=== Assigned task ===
Check each line of the data for the string "logo". Report how many have it, and give nothing else.

=== Material supplied ===

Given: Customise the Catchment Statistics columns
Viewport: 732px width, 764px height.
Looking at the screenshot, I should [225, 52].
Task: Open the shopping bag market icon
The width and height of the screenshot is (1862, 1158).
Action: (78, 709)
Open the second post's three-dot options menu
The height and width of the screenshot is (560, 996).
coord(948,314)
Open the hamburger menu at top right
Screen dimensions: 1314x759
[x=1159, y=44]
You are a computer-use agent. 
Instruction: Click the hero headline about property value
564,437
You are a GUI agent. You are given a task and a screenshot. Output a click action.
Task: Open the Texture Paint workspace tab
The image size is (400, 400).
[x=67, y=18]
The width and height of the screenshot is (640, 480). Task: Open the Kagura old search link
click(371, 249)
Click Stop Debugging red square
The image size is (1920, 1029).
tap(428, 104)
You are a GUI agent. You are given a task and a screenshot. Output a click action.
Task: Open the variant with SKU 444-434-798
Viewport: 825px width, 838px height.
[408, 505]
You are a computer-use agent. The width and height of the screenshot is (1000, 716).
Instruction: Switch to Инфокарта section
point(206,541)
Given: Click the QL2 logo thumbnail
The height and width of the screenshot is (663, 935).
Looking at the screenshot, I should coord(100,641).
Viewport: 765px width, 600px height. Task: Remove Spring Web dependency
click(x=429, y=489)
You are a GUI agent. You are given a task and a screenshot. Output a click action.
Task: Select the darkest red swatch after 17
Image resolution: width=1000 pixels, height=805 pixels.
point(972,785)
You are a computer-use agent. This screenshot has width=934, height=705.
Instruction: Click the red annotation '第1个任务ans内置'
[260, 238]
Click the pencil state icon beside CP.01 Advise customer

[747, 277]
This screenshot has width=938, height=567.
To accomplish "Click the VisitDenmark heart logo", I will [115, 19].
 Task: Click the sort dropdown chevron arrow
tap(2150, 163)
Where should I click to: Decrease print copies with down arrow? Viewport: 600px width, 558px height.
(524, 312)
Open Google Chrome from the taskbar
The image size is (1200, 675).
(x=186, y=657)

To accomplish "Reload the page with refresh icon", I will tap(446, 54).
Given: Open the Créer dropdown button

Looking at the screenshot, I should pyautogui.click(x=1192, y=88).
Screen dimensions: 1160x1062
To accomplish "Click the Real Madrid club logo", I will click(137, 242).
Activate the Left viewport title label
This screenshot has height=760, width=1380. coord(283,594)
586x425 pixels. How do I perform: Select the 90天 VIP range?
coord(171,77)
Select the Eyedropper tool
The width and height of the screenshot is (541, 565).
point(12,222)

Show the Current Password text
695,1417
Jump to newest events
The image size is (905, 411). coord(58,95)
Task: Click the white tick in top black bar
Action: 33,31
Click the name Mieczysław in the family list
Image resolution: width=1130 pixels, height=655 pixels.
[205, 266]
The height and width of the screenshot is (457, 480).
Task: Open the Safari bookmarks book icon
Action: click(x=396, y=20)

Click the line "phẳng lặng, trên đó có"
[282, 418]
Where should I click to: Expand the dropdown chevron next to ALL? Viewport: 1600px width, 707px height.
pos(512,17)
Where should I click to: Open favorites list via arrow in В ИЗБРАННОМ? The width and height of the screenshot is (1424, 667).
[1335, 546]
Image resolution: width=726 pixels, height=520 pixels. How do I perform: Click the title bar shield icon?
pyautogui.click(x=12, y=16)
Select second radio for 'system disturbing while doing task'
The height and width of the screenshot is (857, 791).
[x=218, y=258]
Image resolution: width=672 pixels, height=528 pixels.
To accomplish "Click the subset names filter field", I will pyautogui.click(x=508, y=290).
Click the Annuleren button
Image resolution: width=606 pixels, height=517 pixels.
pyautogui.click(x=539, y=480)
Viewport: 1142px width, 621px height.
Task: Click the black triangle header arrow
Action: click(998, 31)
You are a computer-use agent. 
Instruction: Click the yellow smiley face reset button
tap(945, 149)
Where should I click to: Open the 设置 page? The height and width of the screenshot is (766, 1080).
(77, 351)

=== Answer below ===
3